Pada akhinya suara yang keluar dari mulut Jared yang kering hanyalah hembusan separuh nafasnya, “Apa… yang … terjadi dengan ... Zoe?”
Sang ibu menarik nafas panjang yang amat menyesakan bagi orang yang mendengarknya sebelum menjawab, “Hilang… anak itu menghilang, sayang.”
Selama beberapa saat Jared hanya diam saja menatapi ibunya. Tatapan kelabunya bertanya-tanya. Sesaat kemudian dia menjatuhkan tangannya dari kepalanya lalu meletakannya di atas pangkuan. Dia menengok ke arah jendela dengan tirai tersibak yang langsung menunjukan pemandangan di luar sana. Tidak perlu waktu lama untuk Jared menyadari bahwa dia benar-benar tidak sedang berada di atas kapal pesiar yang mengapung di tengah samudera Atlantik. Karena di lautan tidak mungkin ada gedung-gedung pencakar langit dengan jendelanya yang berkilauan memantulkan sinar matahari.

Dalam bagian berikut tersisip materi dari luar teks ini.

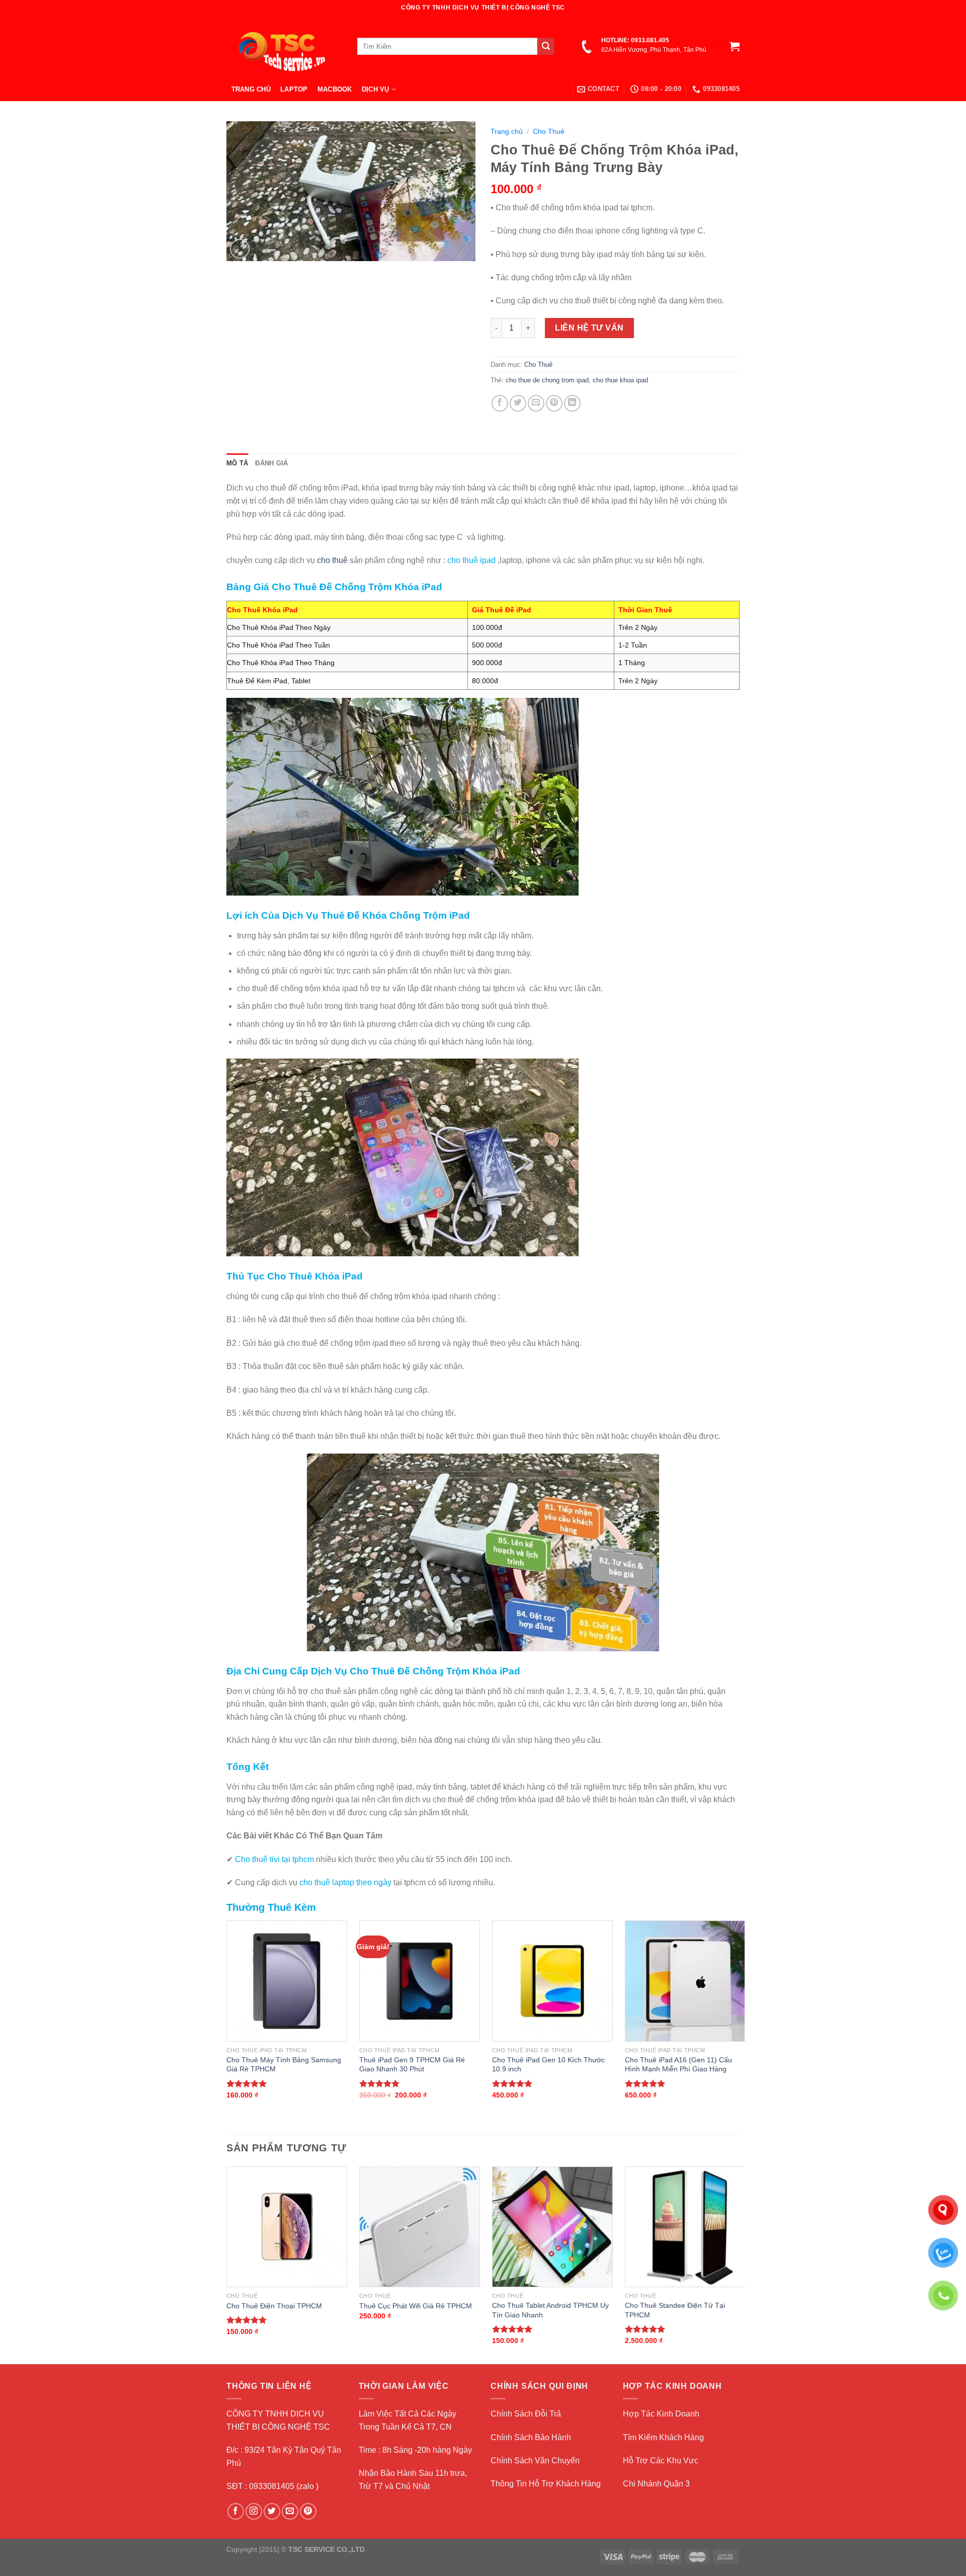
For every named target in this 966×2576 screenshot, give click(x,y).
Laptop (294, 89)
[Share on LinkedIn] (572, 403)
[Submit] (545, 46)
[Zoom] (240, 249)
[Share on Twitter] (518, 403)
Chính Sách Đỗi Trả (526, 2413)
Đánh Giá (271, 463)
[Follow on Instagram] (254, 2511)
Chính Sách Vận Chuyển (535, 2460)
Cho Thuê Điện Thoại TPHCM (274, 2306)
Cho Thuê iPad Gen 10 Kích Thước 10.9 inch (548, 2064)
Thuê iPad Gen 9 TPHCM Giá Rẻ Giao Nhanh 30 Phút (412, 2064)
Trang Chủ (251, 89)
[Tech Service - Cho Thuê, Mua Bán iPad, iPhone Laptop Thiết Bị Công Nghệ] (284, 46)
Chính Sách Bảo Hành (531, 2437)
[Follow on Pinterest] (308, 2511)
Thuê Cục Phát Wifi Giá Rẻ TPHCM (415, 2306)
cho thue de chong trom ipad (547, 380)
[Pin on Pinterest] (554, 403)
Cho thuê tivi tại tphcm (273, 1859)
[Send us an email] (290, 2511)
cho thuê (332, 560)
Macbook (334, 89)
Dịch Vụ (375, 89)
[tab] (237, 463)
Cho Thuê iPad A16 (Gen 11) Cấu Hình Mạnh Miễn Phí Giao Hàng (678, 2064)
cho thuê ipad (471, 560)
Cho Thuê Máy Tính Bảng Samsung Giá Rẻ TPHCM (283, 2064)
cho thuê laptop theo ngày (345, 1882)
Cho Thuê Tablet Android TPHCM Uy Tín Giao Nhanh (550, 2310)
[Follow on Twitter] (272, 2511)
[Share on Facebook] (500, 403)
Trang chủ (507, 131)
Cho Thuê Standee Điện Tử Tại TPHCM (675, 2310)
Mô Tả (237, 463)
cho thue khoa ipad (620, 380)
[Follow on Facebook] (235, 2511)
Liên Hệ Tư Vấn (589, 328)
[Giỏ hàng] (735, 46)
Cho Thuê (549, 131)
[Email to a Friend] (536, 403)
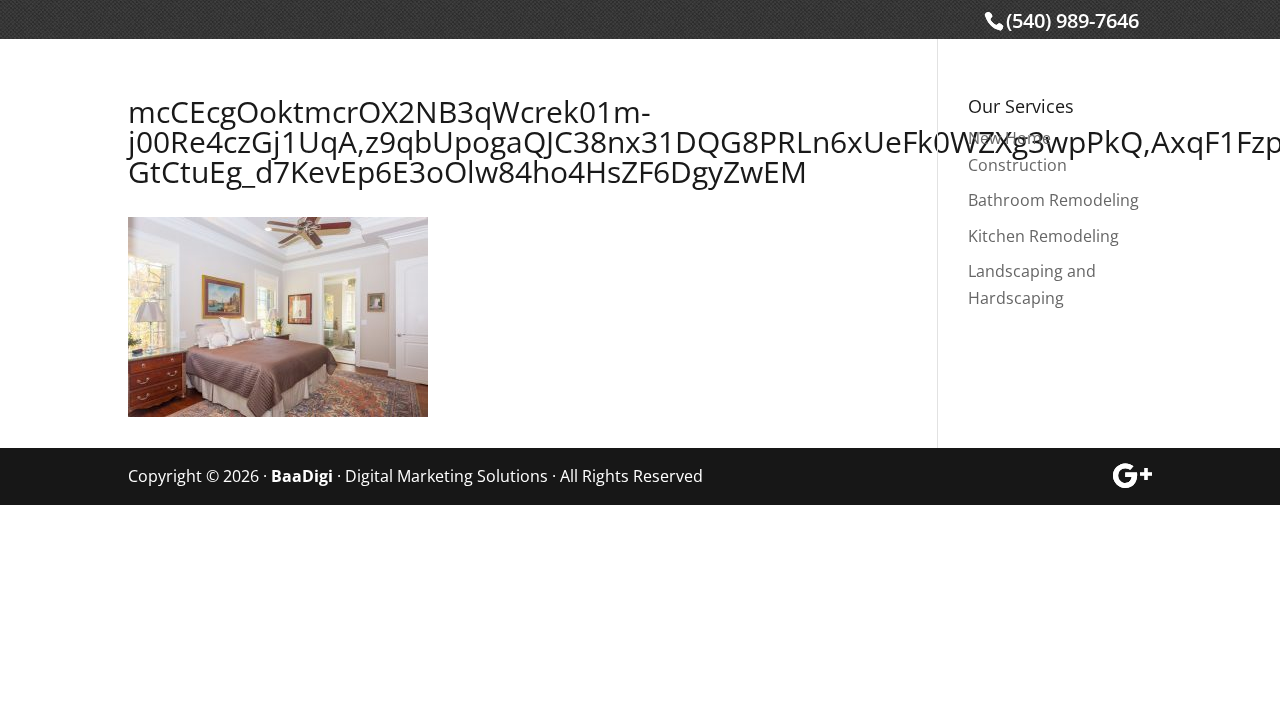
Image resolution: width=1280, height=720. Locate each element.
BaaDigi (302, 476)
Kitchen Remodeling (1043, 236)
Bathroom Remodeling (1053, 200)
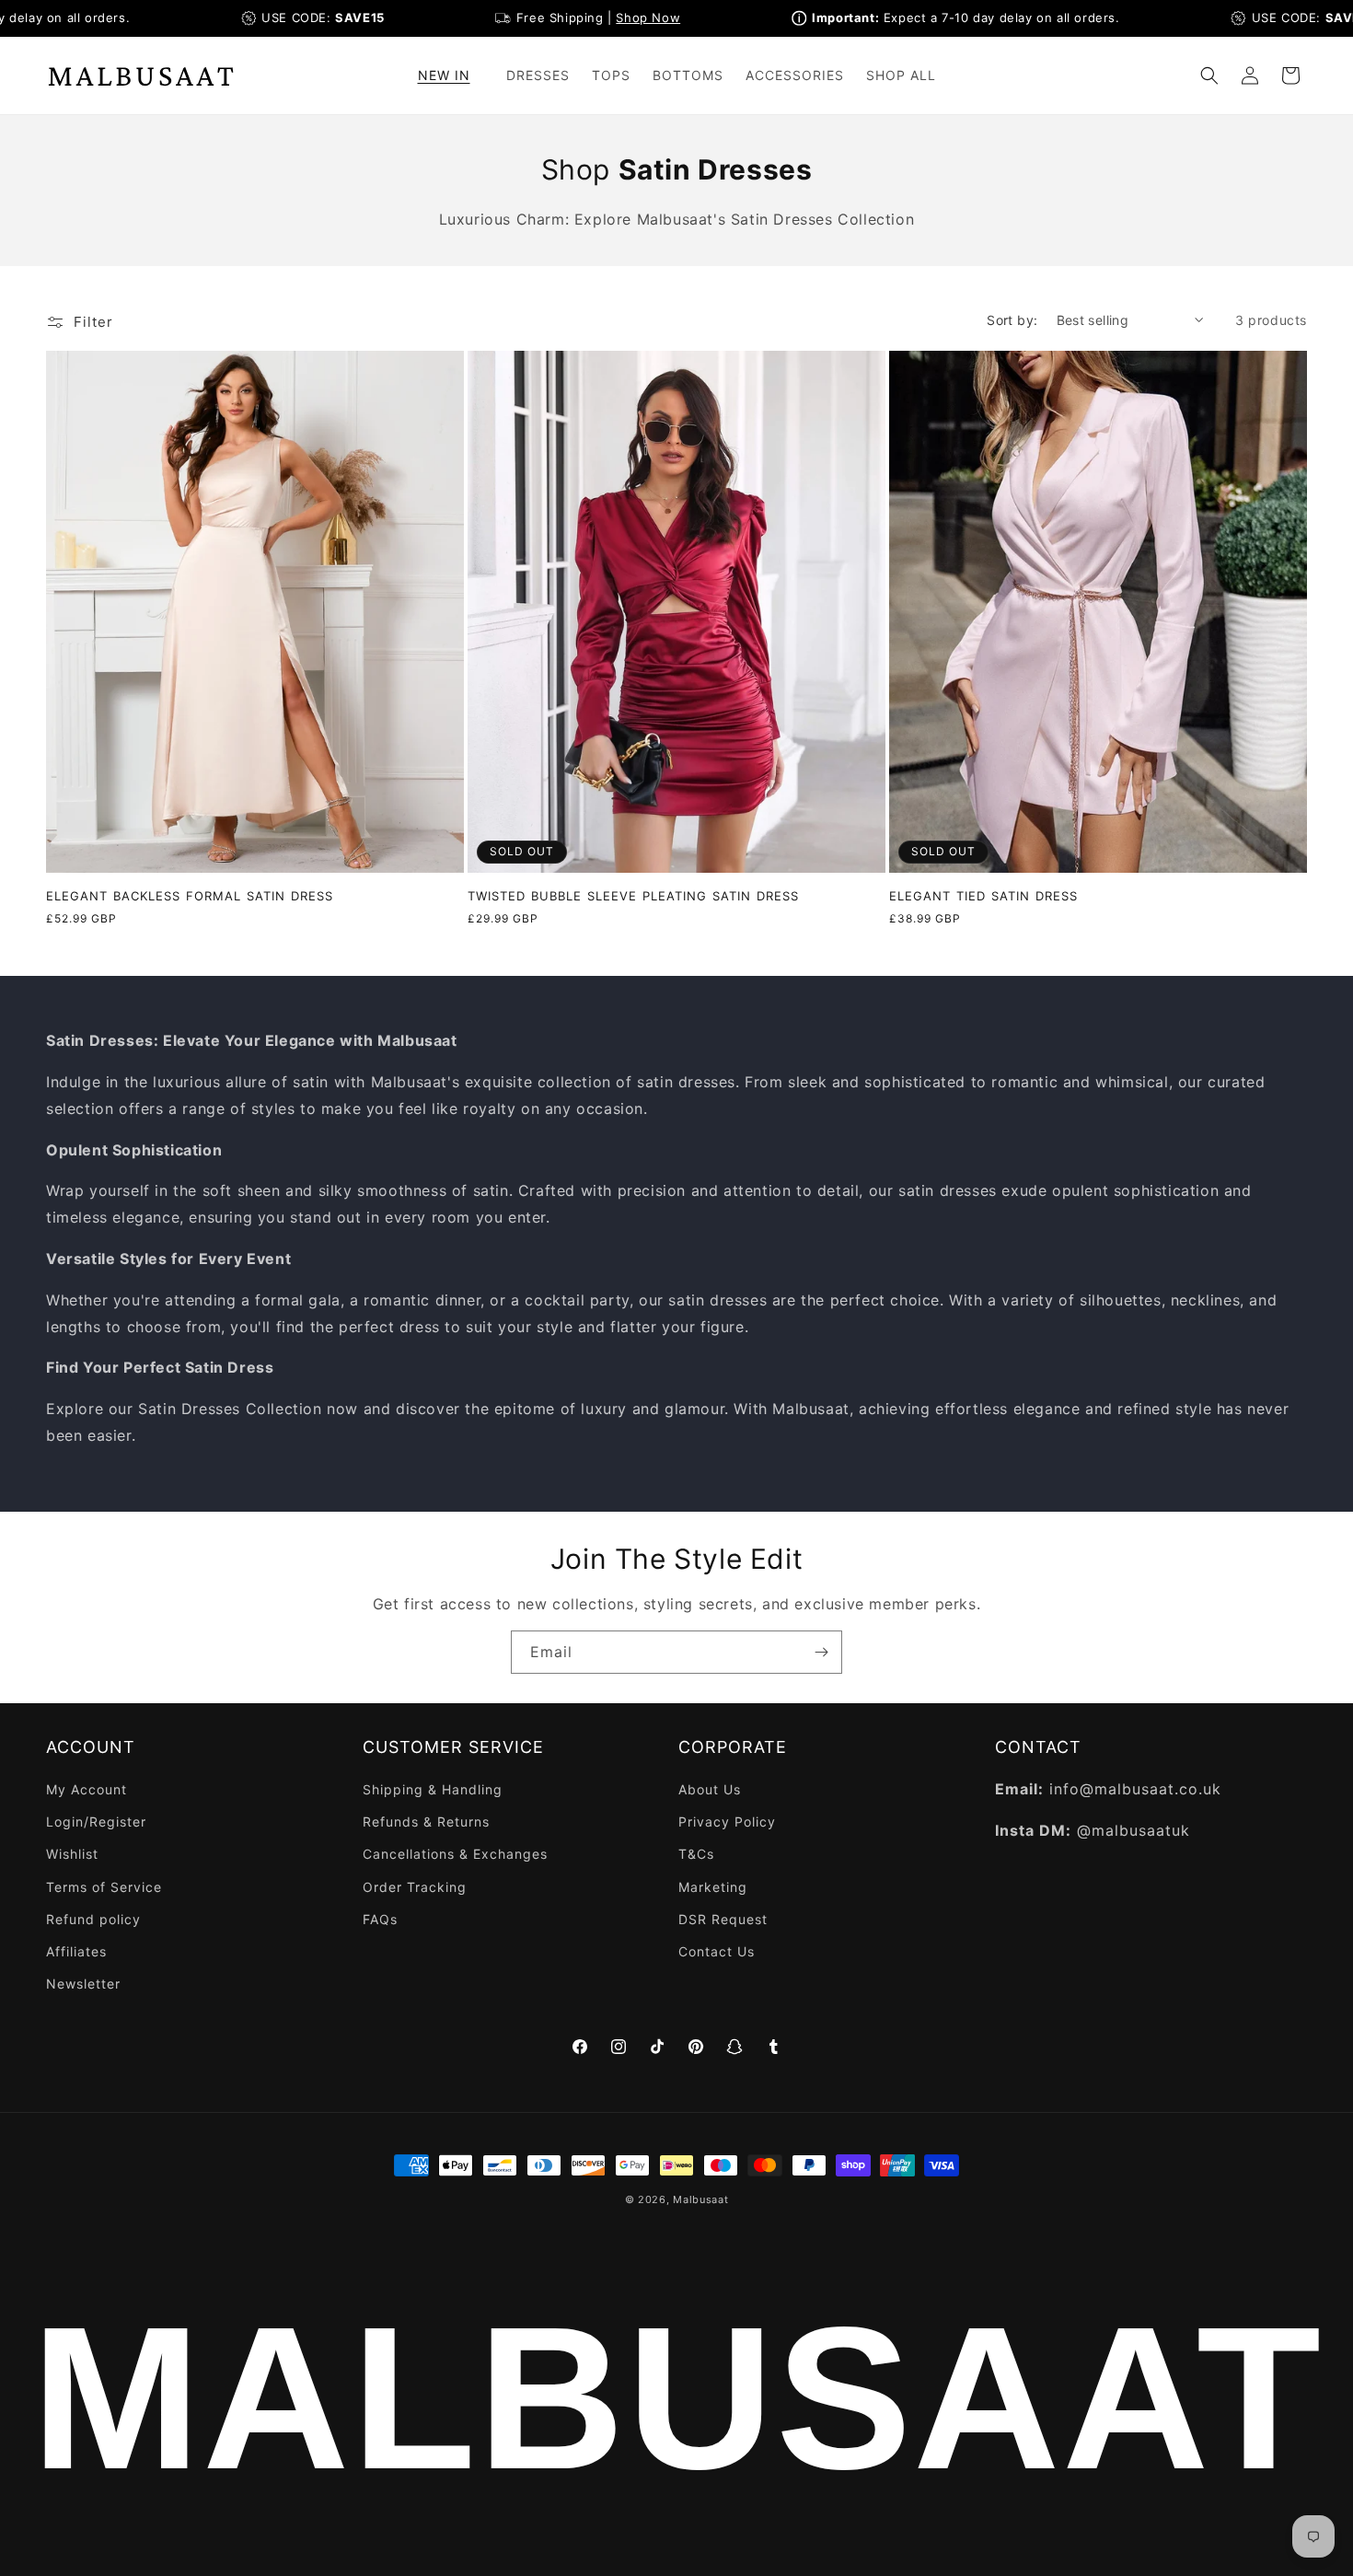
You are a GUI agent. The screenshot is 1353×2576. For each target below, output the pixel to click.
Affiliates (76, 1951)
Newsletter (83, 1983)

Setelah Jared berhasil menemukan kembali suaranya, dia bertanya lagi hanya untuk memastikan bahwa telinganya tidak salah dengar, “Apa maksudnya dia menghilang?” tanyanya menghadap sang ibu.
Kali ini suara ibunya terdengar kaku dan utuh. Benar-benar bulat seolah-olah ingin menegaskan bahwa apapun yang akan dikatakannya nanti adalah sebuah kenyataan bukanlah sebuah karangan yang absurd, “Malam itu terjadi kepanikan ketika kami mendapatkan kabar tentang peristiwa yang terjadi di lobi. Petugas berhasil mengumpulkan Mom dan Dad serta orangtua Zoe. Ketika kami sampai di tempat kejadian, kami menemukamu di sana sendirian… tanpa Zoe. Melihat kondisimu, mereka memastikan telah terjadi tindakan kekerasan.., dugaan penculikan. Apapun itu yang sebenarnya terjadi, sejak malam itu Zoe Jane Foster dilaporkan menghilang. Dan sampai hari ini tidak ada seorang pun yang tahu dimana keberadaannya,” kemudian sang ibu meraih telapak tangan Jared yang dingin dan gemetaran lalu menggenggamya dengan utuh. Dia ingin memastikan bahwa anaknya memperoleh kenyamanan dan kehangatan yang sangat dibutuhkannya saat ini, “Sayangku, Mom sangat menyesal atas apa yang telah terjadi.”
Ibunya menangis, namun Jared tidak bisa merasakan apa-apa selain rasa sakit yang luar biasa yang berasal dari kepalanya. Tidak lama kemudian, Jared kehilangan kesadarannya. Dia jatuh dengan kepala menimpa bantal lalu tenggelam ke dalam kegelapan dimana dia melihat Zoe Jane Foster tersenyum untuk terakhir kali kepadanya[.]